When I arrive at the bar I see that the roof is open. That means I can play in the fresh air. And I really need that right now. I sit behind the piano. And I started to play. 🎶"there goes my heart beating 'cause you are the reason I'm losing my sleep, please come back now. And there goes my mind racing and you are the reason that I'm still breathing. I'm hopeless now. I'd climb every mountain and swim every ocean just to be with you and fix what I've broken.
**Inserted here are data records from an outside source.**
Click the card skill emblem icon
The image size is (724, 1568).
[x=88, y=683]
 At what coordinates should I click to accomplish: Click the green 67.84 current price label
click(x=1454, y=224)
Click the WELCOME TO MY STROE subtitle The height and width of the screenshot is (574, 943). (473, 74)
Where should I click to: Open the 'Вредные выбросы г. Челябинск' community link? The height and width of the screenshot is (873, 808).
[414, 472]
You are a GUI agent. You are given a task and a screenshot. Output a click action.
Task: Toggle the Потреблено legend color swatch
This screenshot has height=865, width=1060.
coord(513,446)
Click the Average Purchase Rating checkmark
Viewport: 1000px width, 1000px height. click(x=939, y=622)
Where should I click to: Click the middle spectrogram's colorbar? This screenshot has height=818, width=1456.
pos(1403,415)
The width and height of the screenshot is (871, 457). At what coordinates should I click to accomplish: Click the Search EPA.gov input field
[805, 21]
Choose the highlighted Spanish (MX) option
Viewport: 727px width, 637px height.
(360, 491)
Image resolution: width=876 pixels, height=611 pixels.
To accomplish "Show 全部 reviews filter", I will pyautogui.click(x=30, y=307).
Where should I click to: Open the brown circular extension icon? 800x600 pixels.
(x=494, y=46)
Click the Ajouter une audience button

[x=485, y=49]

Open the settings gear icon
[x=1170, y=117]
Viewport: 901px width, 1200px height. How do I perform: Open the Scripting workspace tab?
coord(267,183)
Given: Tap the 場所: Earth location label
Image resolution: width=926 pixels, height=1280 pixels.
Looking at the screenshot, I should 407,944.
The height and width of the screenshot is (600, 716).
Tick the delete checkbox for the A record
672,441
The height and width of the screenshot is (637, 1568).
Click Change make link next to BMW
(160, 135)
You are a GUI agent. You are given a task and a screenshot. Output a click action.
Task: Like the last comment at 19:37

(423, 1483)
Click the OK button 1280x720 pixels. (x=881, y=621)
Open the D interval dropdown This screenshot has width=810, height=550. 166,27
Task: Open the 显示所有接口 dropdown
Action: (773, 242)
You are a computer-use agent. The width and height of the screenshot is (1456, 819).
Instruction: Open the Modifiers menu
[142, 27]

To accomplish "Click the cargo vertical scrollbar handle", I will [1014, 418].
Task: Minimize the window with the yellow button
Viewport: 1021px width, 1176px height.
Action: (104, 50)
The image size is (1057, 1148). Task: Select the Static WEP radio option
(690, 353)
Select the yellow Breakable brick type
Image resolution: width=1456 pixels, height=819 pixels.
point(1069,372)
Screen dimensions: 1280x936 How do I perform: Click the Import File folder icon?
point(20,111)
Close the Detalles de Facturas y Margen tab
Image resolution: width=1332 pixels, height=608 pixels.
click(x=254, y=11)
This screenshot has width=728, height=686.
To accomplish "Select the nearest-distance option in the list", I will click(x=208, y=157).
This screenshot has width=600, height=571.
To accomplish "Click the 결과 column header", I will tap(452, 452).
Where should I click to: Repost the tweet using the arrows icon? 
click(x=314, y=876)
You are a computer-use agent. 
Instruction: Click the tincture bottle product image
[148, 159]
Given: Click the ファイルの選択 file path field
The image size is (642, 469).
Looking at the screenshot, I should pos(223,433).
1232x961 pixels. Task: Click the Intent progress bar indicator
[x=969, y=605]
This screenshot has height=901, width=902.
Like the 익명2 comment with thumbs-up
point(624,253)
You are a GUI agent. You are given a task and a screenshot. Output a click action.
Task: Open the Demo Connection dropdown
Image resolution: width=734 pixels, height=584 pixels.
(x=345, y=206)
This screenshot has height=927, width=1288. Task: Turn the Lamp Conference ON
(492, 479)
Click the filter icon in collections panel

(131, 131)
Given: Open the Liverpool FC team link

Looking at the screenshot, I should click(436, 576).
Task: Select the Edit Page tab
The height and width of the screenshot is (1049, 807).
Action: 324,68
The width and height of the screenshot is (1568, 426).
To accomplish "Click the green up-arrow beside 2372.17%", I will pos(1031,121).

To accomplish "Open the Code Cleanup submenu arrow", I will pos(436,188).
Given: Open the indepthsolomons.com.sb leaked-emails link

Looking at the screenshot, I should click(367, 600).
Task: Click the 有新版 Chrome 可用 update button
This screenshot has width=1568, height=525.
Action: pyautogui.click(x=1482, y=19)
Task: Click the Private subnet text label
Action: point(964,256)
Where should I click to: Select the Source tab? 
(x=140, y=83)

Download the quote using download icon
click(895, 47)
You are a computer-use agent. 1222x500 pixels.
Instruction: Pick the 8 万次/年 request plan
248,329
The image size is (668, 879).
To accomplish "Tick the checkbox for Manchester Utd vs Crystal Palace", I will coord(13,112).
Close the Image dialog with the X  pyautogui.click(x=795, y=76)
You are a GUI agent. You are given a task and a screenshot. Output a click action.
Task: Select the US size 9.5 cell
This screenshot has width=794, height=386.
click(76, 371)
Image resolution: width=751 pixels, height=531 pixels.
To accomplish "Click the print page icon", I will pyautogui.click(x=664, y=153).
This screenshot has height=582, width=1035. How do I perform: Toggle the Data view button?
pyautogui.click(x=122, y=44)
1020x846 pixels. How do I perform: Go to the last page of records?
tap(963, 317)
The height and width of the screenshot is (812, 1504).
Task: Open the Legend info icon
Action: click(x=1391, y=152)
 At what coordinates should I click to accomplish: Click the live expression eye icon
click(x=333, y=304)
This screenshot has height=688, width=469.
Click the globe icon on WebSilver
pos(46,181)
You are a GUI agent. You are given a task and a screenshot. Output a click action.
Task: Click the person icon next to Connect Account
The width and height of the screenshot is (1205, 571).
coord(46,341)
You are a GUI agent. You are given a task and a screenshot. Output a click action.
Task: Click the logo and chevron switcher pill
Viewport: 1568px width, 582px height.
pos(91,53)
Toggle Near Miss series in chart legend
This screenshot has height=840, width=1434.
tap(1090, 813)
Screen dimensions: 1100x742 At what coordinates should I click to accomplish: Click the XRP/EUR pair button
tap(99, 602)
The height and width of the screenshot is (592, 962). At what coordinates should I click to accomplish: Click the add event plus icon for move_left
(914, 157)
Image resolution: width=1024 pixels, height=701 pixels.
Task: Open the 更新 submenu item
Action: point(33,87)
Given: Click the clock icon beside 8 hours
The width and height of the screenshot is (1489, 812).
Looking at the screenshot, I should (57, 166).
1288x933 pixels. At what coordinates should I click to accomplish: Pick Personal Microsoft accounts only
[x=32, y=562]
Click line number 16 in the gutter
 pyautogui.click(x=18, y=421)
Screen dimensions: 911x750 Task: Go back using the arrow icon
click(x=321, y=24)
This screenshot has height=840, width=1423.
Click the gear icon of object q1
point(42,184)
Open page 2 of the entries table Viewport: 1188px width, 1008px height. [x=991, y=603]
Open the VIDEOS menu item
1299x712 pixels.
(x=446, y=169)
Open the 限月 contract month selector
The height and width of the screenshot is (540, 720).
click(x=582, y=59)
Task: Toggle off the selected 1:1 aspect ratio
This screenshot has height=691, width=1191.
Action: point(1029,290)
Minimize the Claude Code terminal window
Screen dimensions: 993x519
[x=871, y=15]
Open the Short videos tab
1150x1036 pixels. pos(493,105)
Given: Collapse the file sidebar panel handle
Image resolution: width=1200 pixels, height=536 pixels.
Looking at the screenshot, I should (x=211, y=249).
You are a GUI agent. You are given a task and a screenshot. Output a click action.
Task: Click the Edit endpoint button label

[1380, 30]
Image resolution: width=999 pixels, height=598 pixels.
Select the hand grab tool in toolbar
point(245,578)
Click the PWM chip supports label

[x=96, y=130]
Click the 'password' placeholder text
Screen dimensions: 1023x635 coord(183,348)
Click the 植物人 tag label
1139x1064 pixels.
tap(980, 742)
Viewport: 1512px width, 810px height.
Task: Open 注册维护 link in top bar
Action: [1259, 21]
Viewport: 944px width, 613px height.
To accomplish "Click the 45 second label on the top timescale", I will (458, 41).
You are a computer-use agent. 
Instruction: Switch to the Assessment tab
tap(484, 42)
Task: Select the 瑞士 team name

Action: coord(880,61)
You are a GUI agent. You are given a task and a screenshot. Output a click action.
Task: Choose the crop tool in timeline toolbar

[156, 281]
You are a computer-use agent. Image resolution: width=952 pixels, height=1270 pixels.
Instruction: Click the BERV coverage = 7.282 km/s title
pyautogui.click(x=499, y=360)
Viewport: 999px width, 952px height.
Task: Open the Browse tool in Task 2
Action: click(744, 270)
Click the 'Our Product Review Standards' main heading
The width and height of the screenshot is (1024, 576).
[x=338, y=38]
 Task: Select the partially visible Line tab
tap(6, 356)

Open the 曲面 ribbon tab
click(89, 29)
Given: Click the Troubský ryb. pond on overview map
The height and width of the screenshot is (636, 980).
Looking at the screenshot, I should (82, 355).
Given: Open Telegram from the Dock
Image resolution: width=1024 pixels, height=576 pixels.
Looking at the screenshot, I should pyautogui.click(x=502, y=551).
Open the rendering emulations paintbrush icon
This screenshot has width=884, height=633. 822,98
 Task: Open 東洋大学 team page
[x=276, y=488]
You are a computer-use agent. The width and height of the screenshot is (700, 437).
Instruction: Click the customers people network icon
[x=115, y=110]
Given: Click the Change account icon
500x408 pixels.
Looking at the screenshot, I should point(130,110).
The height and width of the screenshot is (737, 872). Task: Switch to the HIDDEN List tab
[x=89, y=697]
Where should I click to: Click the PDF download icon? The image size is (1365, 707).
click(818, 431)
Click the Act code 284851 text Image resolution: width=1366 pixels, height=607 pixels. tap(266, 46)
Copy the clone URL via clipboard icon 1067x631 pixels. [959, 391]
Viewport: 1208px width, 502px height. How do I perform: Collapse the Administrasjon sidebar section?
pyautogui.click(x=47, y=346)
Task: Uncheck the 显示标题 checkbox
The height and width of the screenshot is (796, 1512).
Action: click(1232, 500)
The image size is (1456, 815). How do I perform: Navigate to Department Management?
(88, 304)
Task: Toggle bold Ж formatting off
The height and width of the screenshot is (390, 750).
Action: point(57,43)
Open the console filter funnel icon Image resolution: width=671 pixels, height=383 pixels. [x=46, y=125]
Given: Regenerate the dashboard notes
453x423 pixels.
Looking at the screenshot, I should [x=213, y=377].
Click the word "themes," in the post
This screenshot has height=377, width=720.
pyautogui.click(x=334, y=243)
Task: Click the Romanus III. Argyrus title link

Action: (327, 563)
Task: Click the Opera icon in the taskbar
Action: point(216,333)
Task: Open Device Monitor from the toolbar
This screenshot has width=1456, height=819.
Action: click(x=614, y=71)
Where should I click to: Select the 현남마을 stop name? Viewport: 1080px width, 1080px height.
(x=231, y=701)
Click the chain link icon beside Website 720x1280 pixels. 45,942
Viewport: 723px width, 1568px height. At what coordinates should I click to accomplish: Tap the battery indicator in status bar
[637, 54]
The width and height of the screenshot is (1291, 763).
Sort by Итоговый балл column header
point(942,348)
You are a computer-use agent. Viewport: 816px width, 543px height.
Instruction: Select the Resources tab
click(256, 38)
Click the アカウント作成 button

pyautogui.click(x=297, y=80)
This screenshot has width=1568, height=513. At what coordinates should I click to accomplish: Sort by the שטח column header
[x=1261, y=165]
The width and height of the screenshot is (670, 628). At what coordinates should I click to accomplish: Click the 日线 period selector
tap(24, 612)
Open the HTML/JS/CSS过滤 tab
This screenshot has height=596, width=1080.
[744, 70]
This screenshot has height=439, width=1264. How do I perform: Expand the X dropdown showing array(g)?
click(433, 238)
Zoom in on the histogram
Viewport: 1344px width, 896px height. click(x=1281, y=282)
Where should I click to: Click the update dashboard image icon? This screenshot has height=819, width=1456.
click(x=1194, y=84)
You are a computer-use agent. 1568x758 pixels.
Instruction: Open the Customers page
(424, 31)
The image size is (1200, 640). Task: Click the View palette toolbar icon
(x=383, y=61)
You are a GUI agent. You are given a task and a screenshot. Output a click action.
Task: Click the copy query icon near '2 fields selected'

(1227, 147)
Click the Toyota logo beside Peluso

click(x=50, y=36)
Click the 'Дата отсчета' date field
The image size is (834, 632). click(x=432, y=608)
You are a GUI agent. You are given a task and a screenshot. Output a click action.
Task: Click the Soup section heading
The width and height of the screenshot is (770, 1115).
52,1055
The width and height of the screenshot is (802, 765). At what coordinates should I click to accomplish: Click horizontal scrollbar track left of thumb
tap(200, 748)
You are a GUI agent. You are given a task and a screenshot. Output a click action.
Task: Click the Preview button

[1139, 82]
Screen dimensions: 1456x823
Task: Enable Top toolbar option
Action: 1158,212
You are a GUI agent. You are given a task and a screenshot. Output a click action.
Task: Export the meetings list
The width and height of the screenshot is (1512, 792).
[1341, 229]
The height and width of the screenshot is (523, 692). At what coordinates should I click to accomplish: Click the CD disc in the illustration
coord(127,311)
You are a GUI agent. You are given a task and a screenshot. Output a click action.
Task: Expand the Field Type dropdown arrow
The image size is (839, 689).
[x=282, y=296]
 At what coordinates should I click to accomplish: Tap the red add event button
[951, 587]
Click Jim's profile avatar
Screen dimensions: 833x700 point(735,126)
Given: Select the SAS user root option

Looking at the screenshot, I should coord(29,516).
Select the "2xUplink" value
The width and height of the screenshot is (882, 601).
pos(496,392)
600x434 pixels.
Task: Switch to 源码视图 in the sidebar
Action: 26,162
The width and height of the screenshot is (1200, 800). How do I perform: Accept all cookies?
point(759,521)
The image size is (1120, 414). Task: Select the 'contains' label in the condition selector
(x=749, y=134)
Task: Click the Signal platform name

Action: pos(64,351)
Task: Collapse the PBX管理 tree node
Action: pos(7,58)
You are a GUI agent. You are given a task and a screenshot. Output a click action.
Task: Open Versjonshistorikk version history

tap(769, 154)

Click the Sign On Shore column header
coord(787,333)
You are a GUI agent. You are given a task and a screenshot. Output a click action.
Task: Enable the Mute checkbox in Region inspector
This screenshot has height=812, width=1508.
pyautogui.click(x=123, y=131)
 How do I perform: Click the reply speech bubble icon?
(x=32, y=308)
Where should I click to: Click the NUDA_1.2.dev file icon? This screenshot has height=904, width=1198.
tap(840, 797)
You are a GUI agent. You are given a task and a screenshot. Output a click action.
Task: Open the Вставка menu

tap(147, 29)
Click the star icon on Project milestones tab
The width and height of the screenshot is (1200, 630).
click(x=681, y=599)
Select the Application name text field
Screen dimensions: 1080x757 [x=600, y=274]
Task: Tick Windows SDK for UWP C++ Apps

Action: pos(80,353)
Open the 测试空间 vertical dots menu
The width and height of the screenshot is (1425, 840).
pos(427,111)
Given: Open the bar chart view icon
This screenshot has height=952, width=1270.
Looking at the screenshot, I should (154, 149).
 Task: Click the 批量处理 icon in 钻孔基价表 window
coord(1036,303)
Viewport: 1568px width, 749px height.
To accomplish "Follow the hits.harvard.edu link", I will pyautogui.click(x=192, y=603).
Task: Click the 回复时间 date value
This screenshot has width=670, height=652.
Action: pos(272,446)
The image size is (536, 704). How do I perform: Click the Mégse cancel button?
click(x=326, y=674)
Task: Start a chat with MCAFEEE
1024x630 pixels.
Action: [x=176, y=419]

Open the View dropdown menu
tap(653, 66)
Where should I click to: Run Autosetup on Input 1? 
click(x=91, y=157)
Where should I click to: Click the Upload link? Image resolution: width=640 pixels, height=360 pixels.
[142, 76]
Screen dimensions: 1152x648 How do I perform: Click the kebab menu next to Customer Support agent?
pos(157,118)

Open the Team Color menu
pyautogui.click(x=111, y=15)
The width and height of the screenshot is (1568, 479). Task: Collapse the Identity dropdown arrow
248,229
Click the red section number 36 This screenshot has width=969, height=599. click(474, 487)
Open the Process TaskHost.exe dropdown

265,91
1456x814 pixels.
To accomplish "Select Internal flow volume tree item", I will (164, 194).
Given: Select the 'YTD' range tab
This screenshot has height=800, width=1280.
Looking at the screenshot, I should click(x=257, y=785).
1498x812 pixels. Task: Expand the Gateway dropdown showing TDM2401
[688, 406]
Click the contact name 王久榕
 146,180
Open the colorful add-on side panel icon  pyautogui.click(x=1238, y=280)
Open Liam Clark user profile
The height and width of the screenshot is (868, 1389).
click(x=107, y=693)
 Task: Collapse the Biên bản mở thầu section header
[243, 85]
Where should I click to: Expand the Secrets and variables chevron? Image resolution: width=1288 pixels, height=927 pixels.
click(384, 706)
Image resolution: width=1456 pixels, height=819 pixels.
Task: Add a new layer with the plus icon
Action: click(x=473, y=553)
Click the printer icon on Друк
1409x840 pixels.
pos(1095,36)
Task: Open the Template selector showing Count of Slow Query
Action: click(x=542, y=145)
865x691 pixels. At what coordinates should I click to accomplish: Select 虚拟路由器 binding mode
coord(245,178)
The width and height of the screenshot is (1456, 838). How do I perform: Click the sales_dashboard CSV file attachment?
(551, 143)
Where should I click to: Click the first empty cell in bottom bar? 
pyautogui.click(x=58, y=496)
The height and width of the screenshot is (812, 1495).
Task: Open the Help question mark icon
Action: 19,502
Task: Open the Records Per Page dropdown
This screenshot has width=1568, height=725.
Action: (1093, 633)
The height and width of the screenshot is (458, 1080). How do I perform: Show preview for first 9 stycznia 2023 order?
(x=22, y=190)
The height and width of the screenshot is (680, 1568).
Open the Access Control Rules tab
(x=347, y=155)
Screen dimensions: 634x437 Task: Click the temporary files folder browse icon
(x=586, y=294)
Oh, 'cause I need you to see that you are the reason"🎶 singing and playing the piano always makes me feel better. I can put all my emotions in it. Just like now.
(Magnus' POV)
I heard Alec playing a song. I think it was 'you are the reason' by Calum Scott. I stay quiet behind the other side of the door. 🎶"there goes my hands shaking and you are the reason. My heart keeps bleeding, I need you now. If I could turn back the clock I'd make sure that I've defeated the dark. I'd spend every hour, of every day keeping you safe. And I'd climb every mountain and swim every ocean. Just to be with you and fix what I've broken. Oh, 'cause I need you to see that you're the reason."🎶 was he singing about me? 🎶"I don't wanna fight no more. I don't wanna hide no more. I don't wanna cry no more come back I need you to hold(you are the reason) come a little closer now just a little closer now. Come a little closer I need you to hold me tonight"🎶 does he means what he sings? Is this feeling real? I do what he sings I come closer and walk into the bar. He doesn't sees me yet. The last part of the son I deside to sing quietly with him. 🎶"I'd climb every mountain and swim every ocean. Just to be with you and fix what I've broken. 'Cause I need you to see, that you are the reason"🎶 he looks up and we have both tears in our eyes. We hold a little stare, but than he runs off. I can feel me legs become shaky and I can't stand properly. I lean against the wall and I slowly slid down to the ground. Why if he feels the same he runs off like that? Why?